Dataset records:
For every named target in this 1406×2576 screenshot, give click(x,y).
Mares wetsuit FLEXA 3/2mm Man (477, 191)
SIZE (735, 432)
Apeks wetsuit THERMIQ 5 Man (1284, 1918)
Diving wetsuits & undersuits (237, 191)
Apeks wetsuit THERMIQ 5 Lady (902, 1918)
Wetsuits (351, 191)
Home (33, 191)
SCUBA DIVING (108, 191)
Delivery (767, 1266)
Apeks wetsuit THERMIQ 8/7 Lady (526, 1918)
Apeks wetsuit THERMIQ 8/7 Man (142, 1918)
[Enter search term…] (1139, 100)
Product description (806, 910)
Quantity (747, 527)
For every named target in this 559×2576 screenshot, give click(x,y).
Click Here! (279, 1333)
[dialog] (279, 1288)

What you will do:
In the records above, some lines may contain the word "Apeks"; copy every one of them.

Reply:
Apeks wetsuit THERMIQ 5 Man (1284, 1918)
Apeks wetsuit THERMIQ 5 Lady (902, 1918)
Apeks wetsuit THERMIQ 8/7 Lady (526, 1918)
Apeks wetsuit THERMIQ 8/7 Man (142, 1918)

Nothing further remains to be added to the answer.